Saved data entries
○ ○ ○ ○ ○ ○ ○

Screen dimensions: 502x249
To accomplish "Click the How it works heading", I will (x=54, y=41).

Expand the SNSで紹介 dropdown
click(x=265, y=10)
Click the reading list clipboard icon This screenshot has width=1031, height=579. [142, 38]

○ ○ ○ ○ ○ ○ ○

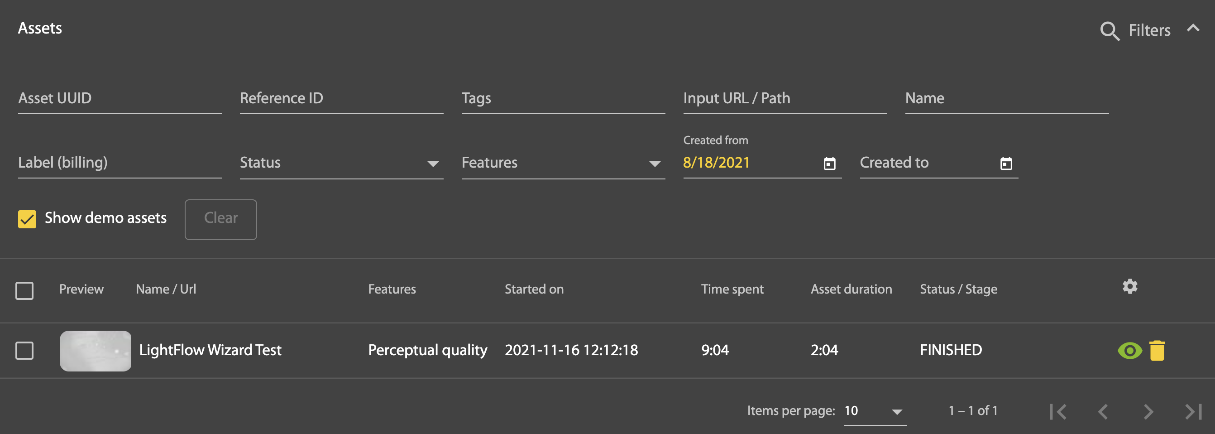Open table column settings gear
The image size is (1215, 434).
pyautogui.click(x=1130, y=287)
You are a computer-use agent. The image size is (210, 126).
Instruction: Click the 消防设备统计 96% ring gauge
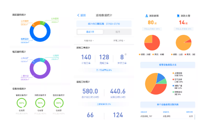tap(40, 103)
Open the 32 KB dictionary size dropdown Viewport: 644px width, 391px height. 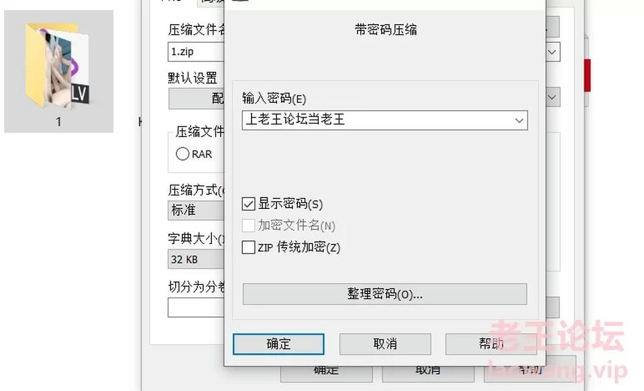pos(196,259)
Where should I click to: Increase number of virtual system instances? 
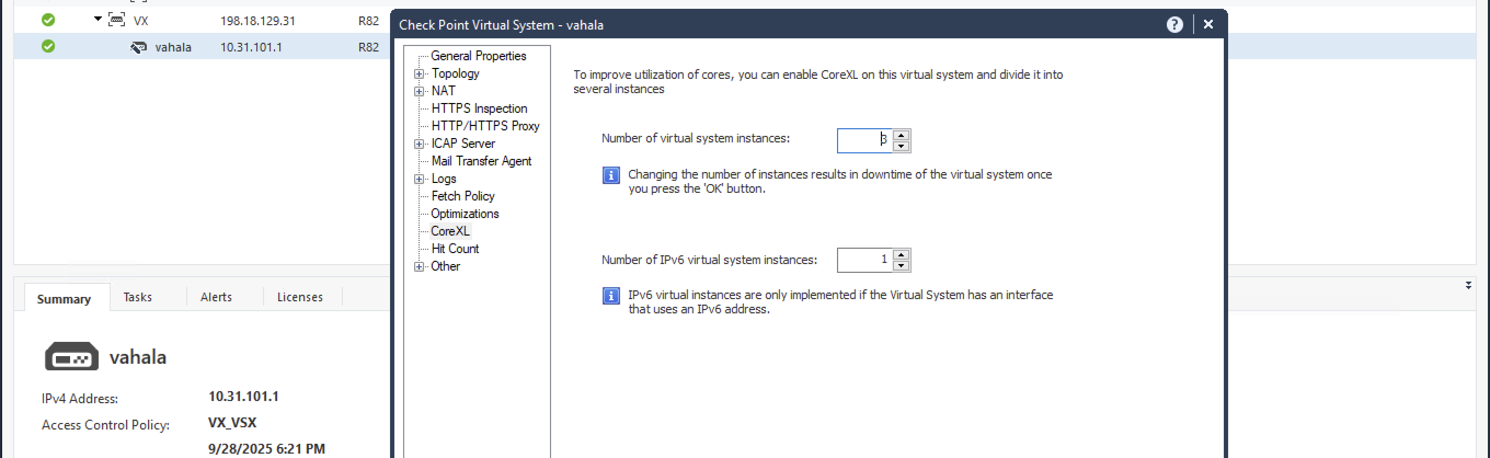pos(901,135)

○ ○ ○ ○ ○ ○ ○

# WORK TO BE COMPLETED:
Using the data above, repeat exactly the lines that begin at the line with "Screen dimensions: 502x249" and end at the line with "Click the reading", both ends included.

# WRITTEN ANSWER:
Screen dimensions: 502x249
To accomplish "Click the How it works heading", I will (x=54, y=41).

Expand the SNSで紹介 dropdown
click(x=265, y=10)
Click the reading list clipboard icon This screenshot has width=1031, height=579. [142, 38]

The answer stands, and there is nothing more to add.